= Gina (Canaan) =

Ancient Canaanite town

Gina, mentioned in the Amarna Letters, was a town in ancient Canaan. The citizens of Gina were responsible for the death of Labaya. The town was later known as Beth-Hagan and was probably located roughly on the spot of the modern town of Jenin. In ancient times as the Canaanite village of “Ein-Ganim” or Tel Jenin. The city of Ein-Ganim (Anem) is mentioned in the Hebrew bible as the city of the Levites of the Tribe of Issachar.

==History==
Amarna letter 250 records the only mention of Gina. It explains (in passing) the recent killing of Labaya and the resultant of dealing with his two sons.
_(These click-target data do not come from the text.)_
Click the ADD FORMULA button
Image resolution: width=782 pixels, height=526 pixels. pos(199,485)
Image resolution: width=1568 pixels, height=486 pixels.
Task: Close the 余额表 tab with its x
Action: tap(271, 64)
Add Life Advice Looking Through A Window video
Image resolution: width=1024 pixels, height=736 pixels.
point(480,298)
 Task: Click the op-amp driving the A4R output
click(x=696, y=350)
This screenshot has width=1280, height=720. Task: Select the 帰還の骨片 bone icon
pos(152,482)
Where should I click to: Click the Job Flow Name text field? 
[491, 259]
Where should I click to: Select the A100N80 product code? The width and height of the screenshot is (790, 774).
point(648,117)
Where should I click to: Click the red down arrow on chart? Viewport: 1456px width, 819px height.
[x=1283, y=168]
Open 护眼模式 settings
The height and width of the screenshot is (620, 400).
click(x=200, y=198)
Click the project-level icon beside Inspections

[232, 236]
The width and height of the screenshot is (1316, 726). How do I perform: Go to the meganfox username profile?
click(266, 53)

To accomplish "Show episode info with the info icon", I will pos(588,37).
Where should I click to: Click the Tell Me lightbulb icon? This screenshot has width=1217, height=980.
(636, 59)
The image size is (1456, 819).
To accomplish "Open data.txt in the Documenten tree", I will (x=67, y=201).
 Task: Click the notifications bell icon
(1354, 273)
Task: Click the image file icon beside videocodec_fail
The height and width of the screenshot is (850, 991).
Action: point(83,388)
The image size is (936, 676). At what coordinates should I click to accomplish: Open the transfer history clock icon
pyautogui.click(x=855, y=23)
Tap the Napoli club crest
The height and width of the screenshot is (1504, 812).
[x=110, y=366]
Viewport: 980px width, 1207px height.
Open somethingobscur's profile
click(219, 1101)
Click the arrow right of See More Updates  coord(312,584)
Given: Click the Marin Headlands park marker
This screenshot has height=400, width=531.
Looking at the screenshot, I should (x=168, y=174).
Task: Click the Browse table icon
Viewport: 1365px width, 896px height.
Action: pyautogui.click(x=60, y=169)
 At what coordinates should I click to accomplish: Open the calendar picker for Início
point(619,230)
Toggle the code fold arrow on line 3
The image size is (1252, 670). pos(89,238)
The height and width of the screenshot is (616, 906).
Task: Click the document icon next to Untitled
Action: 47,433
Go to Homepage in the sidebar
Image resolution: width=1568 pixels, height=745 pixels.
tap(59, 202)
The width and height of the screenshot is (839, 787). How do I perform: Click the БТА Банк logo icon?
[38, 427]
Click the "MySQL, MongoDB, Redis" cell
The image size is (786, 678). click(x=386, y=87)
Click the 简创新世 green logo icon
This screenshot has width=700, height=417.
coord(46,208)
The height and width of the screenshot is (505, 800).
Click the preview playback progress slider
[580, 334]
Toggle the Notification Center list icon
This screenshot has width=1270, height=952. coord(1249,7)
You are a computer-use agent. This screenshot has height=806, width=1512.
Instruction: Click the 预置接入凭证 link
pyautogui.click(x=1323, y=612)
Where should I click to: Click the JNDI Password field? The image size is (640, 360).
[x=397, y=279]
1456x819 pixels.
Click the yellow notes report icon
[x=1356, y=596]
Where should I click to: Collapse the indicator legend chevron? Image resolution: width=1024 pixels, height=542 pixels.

An excerpt of the mostly complete 60-line letter:

And the two sons of Lab'ayu keep talking to me like this, (saying): "Wage war against the 'people of [G]ina' for having killed our father. And if you do not wage war, then we will be your enemies." I have answered the two of them, "May the god of the king, my lord, preserve me from waging war against the 'pe[op]le of [G]ina,' servants of the king, my lord." May it seem rig[ht] in the sight of the king, my lord, and may he sen[d] one of his magnates to Biryawaza-(of Damascus) [to tel]l him, "You will ma[r]ch against the two sons of Lab'aya or [yo]u are a rebel against the king.